◆ **Direction**: Keep only the lines of the records below that contain the string "Description", and copy each one in full.
Start
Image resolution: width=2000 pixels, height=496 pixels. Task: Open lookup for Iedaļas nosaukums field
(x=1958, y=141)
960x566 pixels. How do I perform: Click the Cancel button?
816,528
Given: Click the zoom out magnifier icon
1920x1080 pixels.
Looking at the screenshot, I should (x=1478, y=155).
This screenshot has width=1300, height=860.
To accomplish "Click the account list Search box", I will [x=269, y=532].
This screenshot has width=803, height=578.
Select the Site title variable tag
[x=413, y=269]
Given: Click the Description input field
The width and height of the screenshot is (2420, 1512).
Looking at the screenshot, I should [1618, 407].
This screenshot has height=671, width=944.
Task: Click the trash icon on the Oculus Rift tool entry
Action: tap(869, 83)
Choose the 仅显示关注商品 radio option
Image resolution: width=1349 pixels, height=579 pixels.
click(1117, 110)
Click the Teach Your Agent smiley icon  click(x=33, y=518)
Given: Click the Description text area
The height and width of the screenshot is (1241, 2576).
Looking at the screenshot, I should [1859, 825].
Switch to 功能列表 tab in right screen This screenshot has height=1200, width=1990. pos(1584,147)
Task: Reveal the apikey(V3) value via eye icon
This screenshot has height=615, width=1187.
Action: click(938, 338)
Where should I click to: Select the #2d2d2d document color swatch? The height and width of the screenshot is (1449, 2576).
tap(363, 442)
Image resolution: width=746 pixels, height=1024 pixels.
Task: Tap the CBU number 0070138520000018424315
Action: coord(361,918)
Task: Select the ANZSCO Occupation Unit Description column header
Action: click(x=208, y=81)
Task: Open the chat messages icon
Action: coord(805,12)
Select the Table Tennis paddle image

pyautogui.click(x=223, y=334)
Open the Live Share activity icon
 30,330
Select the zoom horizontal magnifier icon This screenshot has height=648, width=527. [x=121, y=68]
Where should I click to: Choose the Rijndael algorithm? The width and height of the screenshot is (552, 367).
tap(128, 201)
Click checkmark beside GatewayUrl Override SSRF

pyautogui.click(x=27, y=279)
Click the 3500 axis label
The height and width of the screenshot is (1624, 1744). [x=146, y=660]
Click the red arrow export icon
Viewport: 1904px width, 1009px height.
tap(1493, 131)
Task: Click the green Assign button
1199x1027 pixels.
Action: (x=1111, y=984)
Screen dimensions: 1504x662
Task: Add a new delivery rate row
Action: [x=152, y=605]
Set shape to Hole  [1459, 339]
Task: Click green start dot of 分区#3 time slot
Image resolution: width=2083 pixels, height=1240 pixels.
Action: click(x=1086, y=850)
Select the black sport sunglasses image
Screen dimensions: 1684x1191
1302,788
End
◆ **Task response**:
Given: Click the Description input field
Given: Click the Description text area
Task: Select the ANZSCO Occupation Unit Description column header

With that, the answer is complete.